しかし、悲鳴を上げたのは三人の男達の方だった。
「ひぃっ、ごめんなさいごめんなさいっ」
「許してっ、許して下さいっ」
「た、助けてっ、助けて…っ」
…頭が可笑しくなったかのように同じ言葉を繰り返す姿が、ちょっと気味悪かったのか…大きく避けるようにして私の脇へと並び、手を握った。
兵士さん達も少し疲れた表情で「ではここで、ご協力感謝します」「ほら、いくぞ」と、詰め所へと彼らを誘導しつつ去って行った。
「リージ、休んでなさいと言ったのに」
「いえ、その…何だか、ヒイラギさんがいないと落ち着かなくて…」
真っ赤になって、恥ずかしそうに言うリージに、レリーフさんが「くはっ」と何らかのダメージを受けていた。
友人を思い出すなぁ…その反応。
まぁ、ともかく
「仕方ないな。…とりあえず、まずは換金できる所…か。いい加減お腹すいた…」
それに眠い。こちらに来たのは下校途中だったし、とっくに夕飯食べて寝て、朝食食べて学校行って…な、はずだ。

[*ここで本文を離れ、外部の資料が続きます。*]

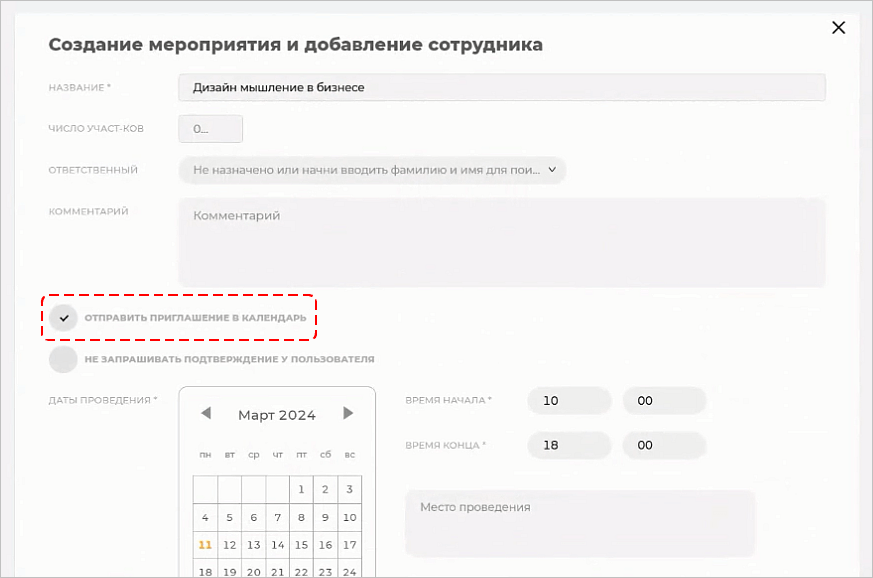Click the start time hours field showing 10
Image resolution: width=873 pixels, height=578 pixels.
tap(569, 400)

「あっ、あのっ、ご飯なら僕が奢りますっ!宿だって僕の家に泊って下さいっ」
「え、でも、年下の子にたかるのは…」
ぽんと肩に手を置かれる。振り向けばレリーフさんが笑っていた。
「いいじゃない、奢られてあげなさいよ」
「レリーフさん」
「レリーフでいいわよ、あんた気に入ったし。あたしもヒイラギって呼ばせて貰うわ」
そう言うと、二人して引っ張られギルドへと戻ることとなった。
ギルドは込む時間なのか、席は満席だったが、昼間のレリーフのつれだった三人が手を振り、そのテーブルに混ぜてもらうことができた。
リージの奢ってくれたパンとスープは、凄く美味しかったし。レリーフが仲間達の注文したお酒のつまみや肉料理を、私とリージに取り分けてくれたりもして…お腹はいっぱいになった。お酒を飲まされそうになったけど、民族上の掟でと断っておいた。
うん、未成年うんぬんの問題ではなく…友人に一度悪戯で飲まされたことはあるけど、記憶がなくなったからだ。それだけならともかく、翌朝の友人が恍惚としていて、女同士も有りかも…と、呟いていたのがちょっと怖かったのだ。
考えたくないけど、ショタコンっぽかった友人が、バイになった原因…酔った私なのかもしれない……本当に私、何をした?
ちなみに『私』の衣服に乱れはなかった。友人は半裸だったが。
…一生、思い出さなくていいことなんだろう。